Stephen Curry will walk thorough the doors of Oracle for the Warriors’ first round matchup. Unfortunately for the Dubs it will be in a designer suit instead of his jersey.
Baring a miraculous recovery, Curry will miss the first round as he continues to rehab his sprained MCL. Despite the April 14th reevaluation, he is to return early as the second round. Meanwhile, the Warriors with a 6-9 record over the past 15 games are still looking for who they are without the Chef.
It’s easy to assume that with three other All-Stars in Kevin Durant, Klay Thompson and Draymond Green, Golden State wouldn’t miss a beat. However, Curry is the engine of the Warriors’ machine. His gravity and the shots that he creates are such a vital part of what they do offensively. With Curry out, the floor shrinks and the ball movement and motion offense becomes stagnant.
In December, the Warriors were 9-2 on the month without Curry. A big part of that was that they:
- Upped Durant’s usage rate and ran the offense through him
- Locked in on defense
Due to injuries to the other three stars, the Warriors struggled to maintain those two principles that made them so successful four months ago. Even with the three All-Stars back in the line up, it seems as if they are relying on one principle instead of two.
While I agree that the Warriors need to up Durant’s usage and lock in on defense in order to win the first round without Curry, it is more about how the Warriors do it instead of what they do.
Stout defense and modified high usage for Durant is the key in the first round.
Bring the Clamps
For four years, the Warriors have been defined by their offense. When people think of this team, the first thing that comes to their mind is the threes.
But it is the Warriors’ defense that’s more often than not the catalyst for the offense. The Warriors can be down by 16 until a Green block that leads to a Thompson transition three turns the game around.
The only time we’ve seen defensive consistency from this Warriors team was in December after Curry’s ankle sprain that kept him out of action for the month. The team had a 97.7 defensive rating during that time.
Recently, the Warriors’ engagement on defense has waned. In eight quarters, Golden State gave up a total of 252 points. The Pelicans were responsible for 40 of those points in the first quarter of Saturday’s game. This is unacceptable for a championship caliber team.
The Warriors can fix their defensive ills by communicating better and locking down the perimeter. Opponents have been taking advantage of all the open shots that the Warriors have been giving up.
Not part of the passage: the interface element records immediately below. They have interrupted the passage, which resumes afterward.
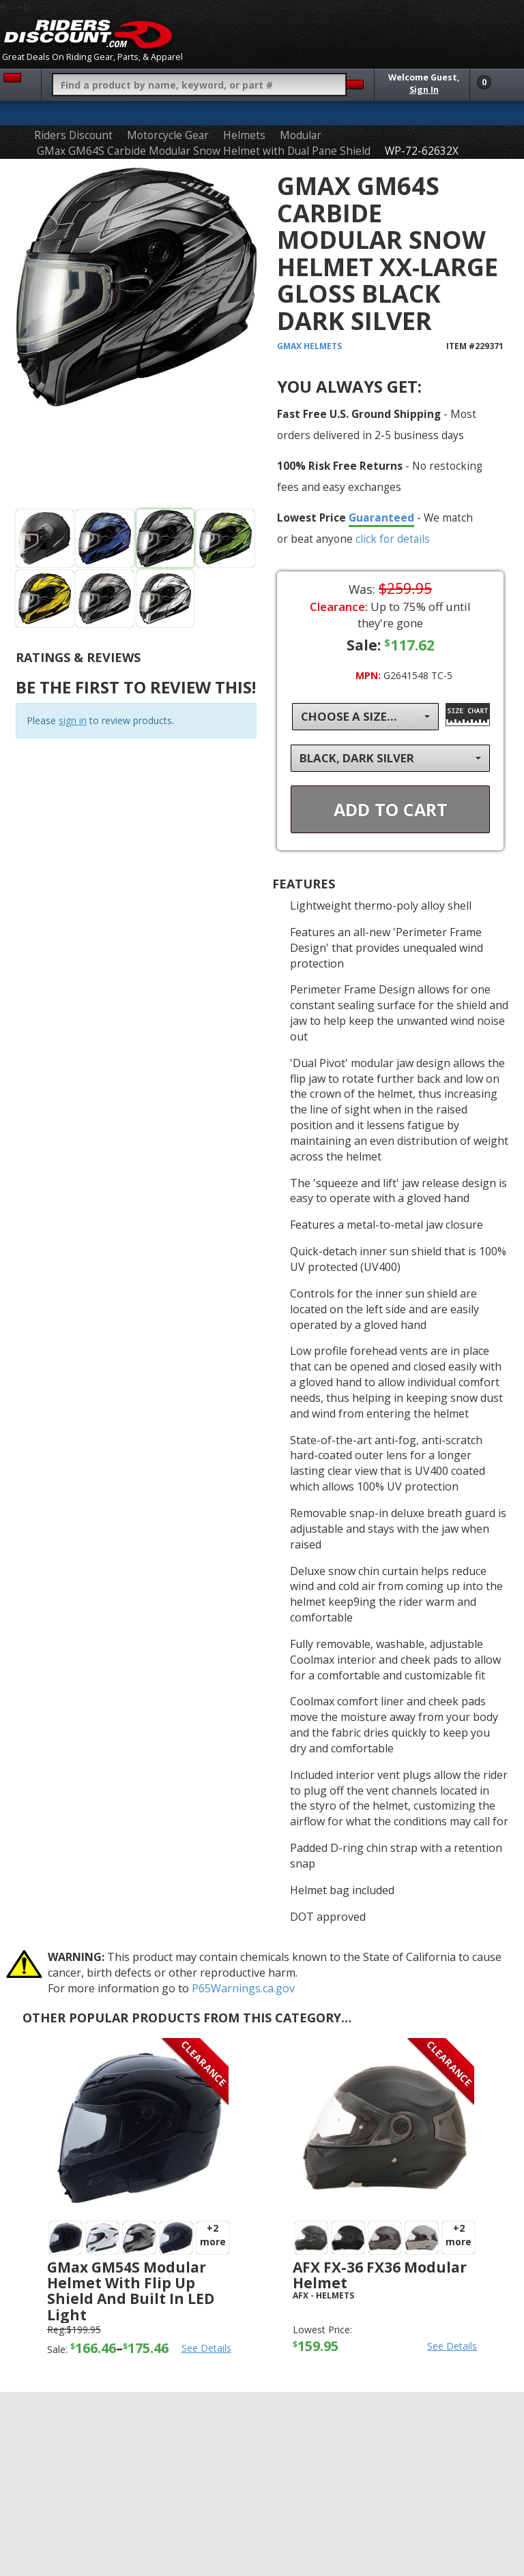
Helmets (244, 135)
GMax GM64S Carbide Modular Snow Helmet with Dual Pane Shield (203, 151)
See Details (206, 2347)
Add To (391, 809)
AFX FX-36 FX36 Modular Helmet (380, 2275)
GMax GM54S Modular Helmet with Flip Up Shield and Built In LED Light (130, 2291)
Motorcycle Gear (168, 135)
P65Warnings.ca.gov (243, 1988)
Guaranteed (381, 517)
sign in (73, 720)
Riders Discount (73, 135)
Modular (300, 135)
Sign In (424, 89)
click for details (392, 538)
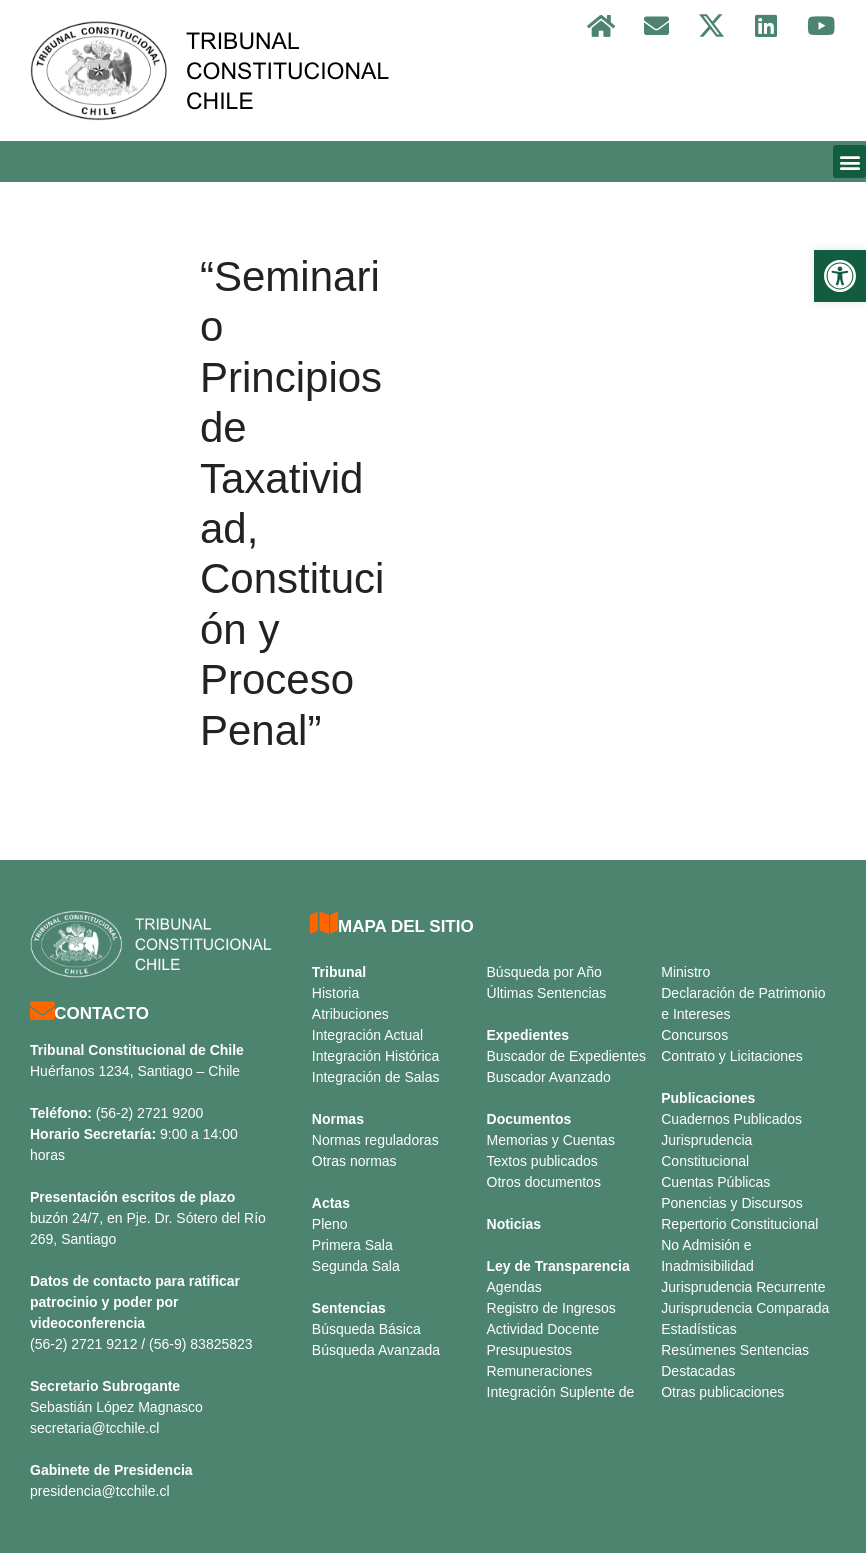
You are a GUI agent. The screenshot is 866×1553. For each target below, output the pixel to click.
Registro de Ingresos (551, 1308)
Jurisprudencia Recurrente (743, 1287)
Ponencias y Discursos (732, 1203)
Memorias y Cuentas (551, 1140)
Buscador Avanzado (549, 1077)
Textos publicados (542, 1161)
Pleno (330, 1224)
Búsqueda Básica (366, 1329)
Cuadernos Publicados (731, 1119)
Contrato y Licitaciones (732, 1056)
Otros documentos (544, 1182)
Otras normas (354, 1161)
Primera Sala (352, 1245)
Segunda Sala (356, 1266)
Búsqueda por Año (544, 972)
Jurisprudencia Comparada (745, 1308)
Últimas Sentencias (547, 993)
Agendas (514, 1287)
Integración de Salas (376, 1077)
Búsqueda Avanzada (376, 1350)
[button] (840, 276)
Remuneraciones (540, 1371)
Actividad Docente (543, 1329)
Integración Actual (367, 1035)
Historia (335, 993)
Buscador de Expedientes (567, 1056)
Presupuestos (530, 1350)
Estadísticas (698, 1329)
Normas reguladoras (375, 1140)
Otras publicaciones (722, 1392)
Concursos (694, 1035)
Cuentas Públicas (715, 1182)
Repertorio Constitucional (739, 1224)
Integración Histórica (376, 1056)
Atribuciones (350, 1014)
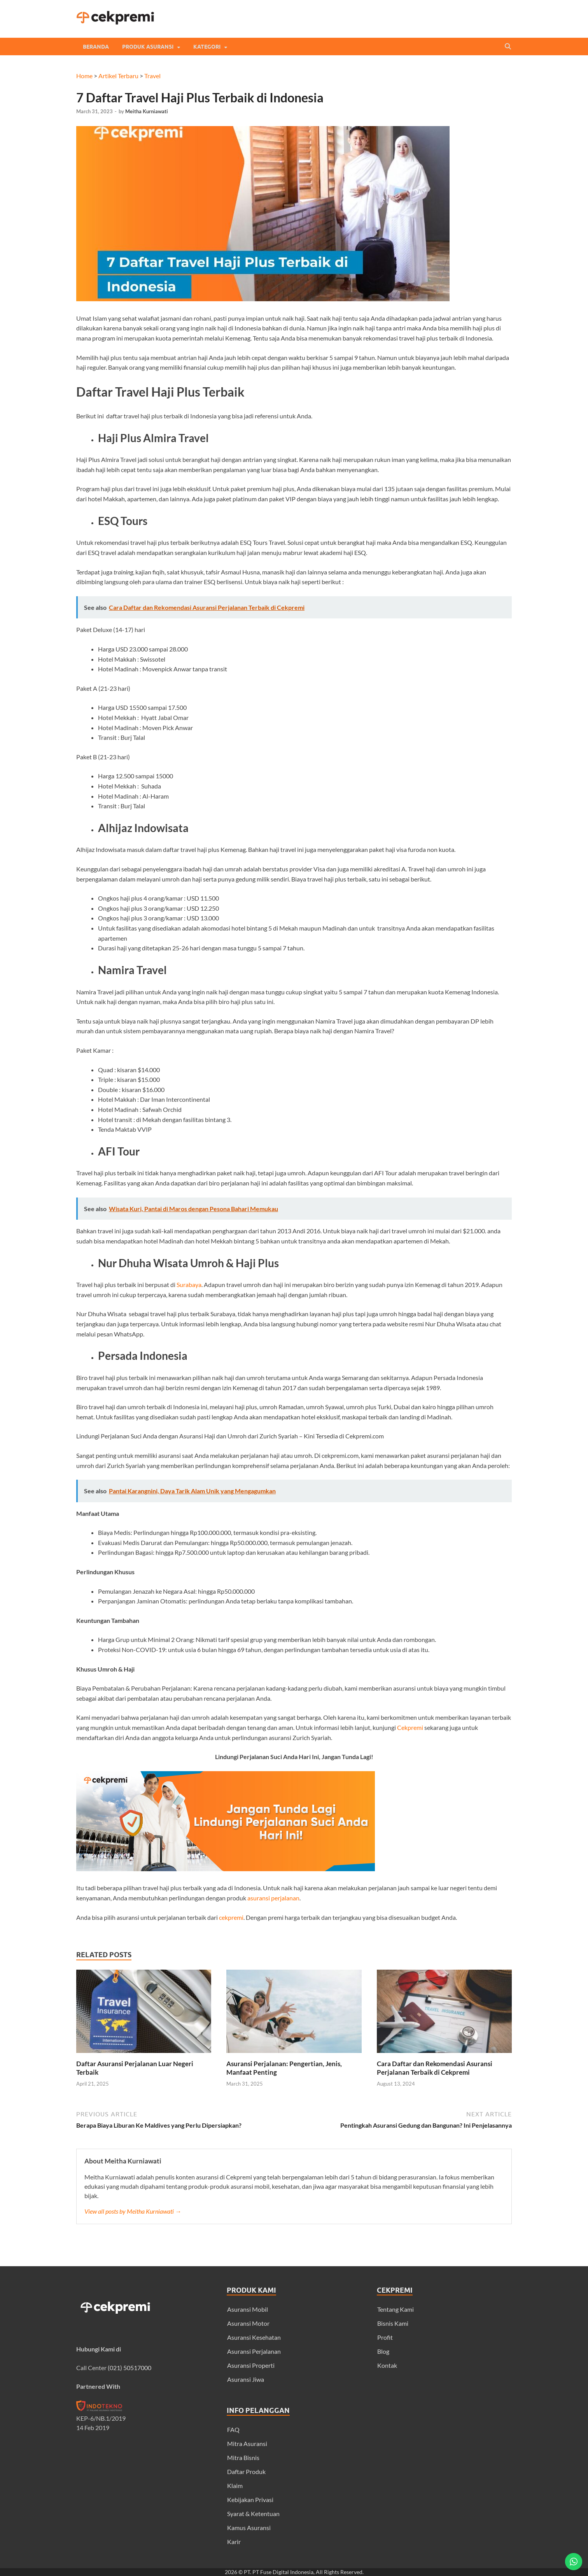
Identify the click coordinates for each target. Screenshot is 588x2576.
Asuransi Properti (251, 2365)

The Warriors have been either leaving players open or getting lost on defense. Tightening up on the perimeter and forcing opponents into tough shots can solve most of Golden State’s problems.
In addition to perimeter defense, the Warriors must hustle for rebounds. Granted, they are at a disadvantage in this area. However, that doesn’t excuse not having hustle and effort.
Against the Pacers, Green didn’t record a single rebound in the first half. The Warriors can’t control their size in the paint but they can fight for 50-50 balls. They can box out and jump.
If they can do that as well as a better job on the perimeter, their defense will improve.
KD as a Point Forward
Obviously, Durant’s usage always cranks up when Curry is out. It’s no secret that this is the offensive strategy without Curry – and rightfully so. Durant’s skill and efficiency is undeniable. His “bag” in ISO situations is virtually unstoppable. However, sometimes Durant stifles the Warriors’ offense.
Golden State is 0-5 when Durant scores high. Granted, four of those games are without Curry and the other is when he has an off night. However, it does not negate the fact that Durant has a nasty habit of resorting to his days in OKC where he forces the issue in ISO to the detriment of the team.
Against the Pacers, Thompson was scoreless in the second half. Why? Because Durant and his ISO-mode forces the rest of the team to stand around, and that is not what the Warriors’ offense is based on.
What will help the Warriors sans Curry is if Durant assumes more of a Point Forward role. In the December game against the Hornets, he recorded a triple double. His 10 assists benefited Thompson and a streaky Nick Young that night.
Of course, Durant got his points. He had 35, but the difference between this 35, the 40 vs the Clippers, the 90 combined points against the Blazers, and the 41 on the Pelicans is the fact that he scored within the context of the system.
Durant can replicate his Hornets game by getting Thompson early looks. Also, he and Green can set high screens for each other for some shots.
In addition to screens, Durant can make his ISOs purposeful. He has a tendency to settle for threes and mid range jumpers when he can attack the basket. It isn’t like most players can guard him. So why not feast in the paint and draw contact?
Bringing it All Together
The Warriors can and should be able to win the first round and get Curry back for the second. This team still have an embarrassment of riches as far as talent is concerned.
With that said, the Warriors, despite their talent, still do not have a huge margin of error with Curry being out. If KD is more playmaker than ISO, their problems on offense will be fixed until they can stretch the floor with Curry in later rounds.
If they fight thought malaise and bring focus and hustle on defense, there is no team that will stop them.